Sonra konuşması bitiverdi Turgay’ın. Biyo-psiko-sosyal’ın “biyo”sunu anlatmadan bitivermişti konuşması. Soru cevap kısmında söz aldım, “konuşmanız bu üçlü yaklaşımı anlatmaya dayanıyordu, biyo nerde” diye sordum.
 
Tecavüze uğramış “hastada” ilaca gerek yok, diye cevap vermişti. “Peki,” dedim, “neden biyo’yu da anlatacağınız bir örnek seçmediniz, ayrıca tecavüze uğramış çocuğa neden ‘hasta’ diyorsunuz?”
 
Cevap mı, ne cevabı... kem küm, vaktimiz doldu filan ve kürsüden hızla kaçış... Oysa güleryüzlü haliyle, yumuşak görünen yaklaşımıyla daha iyisini beklememe yol açmıştı. Sonuç hayal kırıklığı olmuştu.
 
(( bu yazıya koysam mı koymasam mı derken, hadi dedim paranteze koyayım bunu: o kongreye beni de bir saatlik konferans vermem için davet etmişlerdi.
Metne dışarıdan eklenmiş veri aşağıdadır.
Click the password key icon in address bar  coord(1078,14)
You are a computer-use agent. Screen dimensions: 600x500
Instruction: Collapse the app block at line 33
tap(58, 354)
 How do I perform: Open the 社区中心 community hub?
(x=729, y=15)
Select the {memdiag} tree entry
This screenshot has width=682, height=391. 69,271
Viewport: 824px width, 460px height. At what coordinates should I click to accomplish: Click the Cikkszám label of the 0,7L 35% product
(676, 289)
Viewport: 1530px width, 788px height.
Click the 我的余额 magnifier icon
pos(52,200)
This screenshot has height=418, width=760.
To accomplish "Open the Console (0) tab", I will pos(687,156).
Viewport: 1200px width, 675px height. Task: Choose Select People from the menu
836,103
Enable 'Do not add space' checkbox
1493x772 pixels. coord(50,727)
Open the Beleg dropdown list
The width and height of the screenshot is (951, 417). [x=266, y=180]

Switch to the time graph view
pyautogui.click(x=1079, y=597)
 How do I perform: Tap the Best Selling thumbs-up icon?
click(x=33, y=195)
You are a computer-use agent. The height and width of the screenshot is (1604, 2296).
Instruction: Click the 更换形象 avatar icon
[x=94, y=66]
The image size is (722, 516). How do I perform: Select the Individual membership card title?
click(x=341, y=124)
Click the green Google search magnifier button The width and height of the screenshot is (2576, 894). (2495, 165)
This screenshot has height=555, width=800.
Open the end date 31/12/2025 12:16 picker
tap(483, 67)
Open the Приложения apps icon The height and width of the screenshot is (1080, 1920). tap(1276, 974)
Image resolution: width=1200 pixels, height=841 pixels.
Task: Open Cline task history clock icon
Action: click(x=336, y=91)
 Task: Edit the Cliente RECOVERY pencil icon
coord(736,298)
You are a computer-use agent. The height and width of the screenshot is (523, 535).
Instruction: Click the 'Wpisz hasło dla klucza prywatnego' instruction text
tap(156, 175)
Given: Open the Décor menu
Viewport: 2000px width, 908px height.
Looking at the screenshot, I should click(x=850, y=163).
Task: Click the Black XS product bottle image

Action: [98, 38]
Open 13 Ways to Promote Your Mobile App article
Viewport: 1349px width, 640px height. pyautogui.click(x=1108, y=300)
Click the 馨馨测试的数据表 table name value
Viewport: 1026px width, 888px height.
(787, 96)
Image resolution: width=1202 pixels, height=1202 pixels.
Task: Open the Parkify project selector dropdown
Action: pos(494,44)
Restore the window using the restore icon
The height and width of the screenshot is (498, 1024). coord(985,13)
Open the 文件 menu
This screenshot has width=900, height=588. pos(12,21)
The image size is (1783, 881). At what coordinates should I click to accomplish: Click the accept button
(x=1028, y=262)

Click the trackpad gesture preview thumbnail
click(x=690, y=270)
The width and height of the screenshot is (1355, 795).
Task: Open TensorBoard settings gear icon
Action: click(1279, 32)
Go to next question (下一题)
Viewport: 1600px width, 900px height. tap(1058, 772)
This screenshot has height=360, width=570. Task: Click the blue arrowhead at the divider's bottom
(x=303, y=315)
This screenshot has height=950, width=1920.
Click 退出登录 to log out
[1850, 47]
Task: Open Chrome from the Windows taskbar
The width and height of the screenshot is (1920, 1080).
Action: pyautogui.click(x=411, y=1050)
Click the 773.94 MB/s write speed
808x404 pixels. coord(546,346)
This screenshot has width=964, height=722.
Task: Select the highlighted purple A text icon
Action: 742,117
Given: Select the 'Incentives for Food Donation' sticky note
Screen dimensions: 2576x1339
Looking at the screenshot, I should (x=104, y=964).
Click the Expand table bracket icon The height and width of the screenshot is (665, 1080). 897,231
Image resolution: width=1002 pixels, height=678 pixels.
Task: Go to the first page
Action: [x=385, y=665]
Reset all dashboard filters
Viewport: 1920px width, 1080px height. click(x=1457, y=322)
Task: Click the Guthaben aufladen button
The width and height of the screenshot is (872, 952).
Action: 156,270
Eğitim Fakültesinde öğretim üyesiydim ve henüz anti-psikiyatrik yazılar yazmaya başlamamıştım. Sadece Bilim ve Ütopya dergisinde eleştirel bir yazım yayımlanmıştı. Onu okumuşlar ve dikkatlerini çekmiş. Çocuk psikiyatrisi anabilim dalı başkanı Ayşe Avcı aramıştı ve “emin misiniz, söyleyeceklerim hoşunuza gitmez,” dediğimde, “biz eleştiriye açığız, renk katarsın,” demişti. Kongreden bir hafta önce arayıp, “isterseniz konuşma metnini yollayabilirim, sorun yaşanmasını istemiyorum,” dediğimde “gerek yok, ne olabilir ki”, deyip “renk katarsın” cümlesini tekrarlamıştı Ayşe Avcı.
 
“Terapisiz Yardım”dı konuşma başlığım. Psikiyatri topluluğunun ve peşine takılan psikoloji dünyasının “gerçek yaşam sorunlarına” nasıl gözünü kapadığını, yüz yıl öncesine giderek Freud döneminden başlayarak çocuk tacizlerinin nasıl örtbas edildiğini vurgulayarak ele almıştım. Sonra psikiyatrinin damgalayıcı yaklaşımını ve ilaçla her şeye müdahale ediyor olduğunu rakamlarla göstermiş ve bu gidişin giderek çok tehlikeli olduğuna dikkat çekmiştim. Ben tam bunları projeksiyonda gösterirken, ortalık birden karıştı ve Füsun Çuhadaroğlu ve Bengi Semerci öncülüğünde ön sıradaki psikiyatristler çıldırmış bir şekilde bağırmaya başladılar ve kürsüye çıkıp “bu adamı dinlemeyin, doğru değil söyledikleri” diye çırpındılar.
 
Yaa evet, “renk katmıştım” kongreye. Ne renk ama!..
 
Sonra ne mi oldu? Püskürttüm tabii ki hepsini, salonun çoğu da bana destek oldu, mikrofonu bırakmadan konuşmamı tamamladım.
 
Ardından da yüz elli kadar kişiyle kongre merkezi dışında açık havada iki saat daha söyleşiye devam ettim. Hatta o sırada yanıma benim yaşlarımda bir kadın geldi, Ümran Korkmazlar adında bir akademisyen. “Üstün, her dediğine katılıyorum, devam et buna,” dedi. “Peki sen, sen niye sesini çıkarmıyorsun,” diye sorduğumda, “şu doçentlik filan geçsin, yanında olacağım, biraz zamana ihtiyacım var,” dedi.
 
Ümran profesör de oldu sonra. Hiç sesini çıkarmadı. Daha kötüsü, benim karşı çıktığım o kötü seslere eksiksiz eşlik etti.
 
Ben doçentlik de ne ki deyip yoluma devam ettim, yardımcı doçent olarak bıraktım üniversiteyi.
 
Biz eleştiriye açığız diye kongreye davet eden Ayşe Avcı, birkaç yıl sonra “alanı dışında konuşuyor” diye rektörlüğe şikayetçi oldu. Başka bir konuyla ilgili bana diş bileyen Yalçın Kekeç adlı gelmiş geçmiş en kötü Çukurova Üniversitesi rektörü soruşturma açtı ve kınama cezası verdi.
 
Durur muyum, idare mahkemesinde dava açtım ve kazandım. Hem de benim savunmamdan alınmış cümlelerin karar metnine yerleştirilmesiyle: “Bilimsel açıklamaya ceza verilemez. Eğer bu bilgilere itirazı olan varsa, bilimsel bulgularla bunu yapabilirler.” ))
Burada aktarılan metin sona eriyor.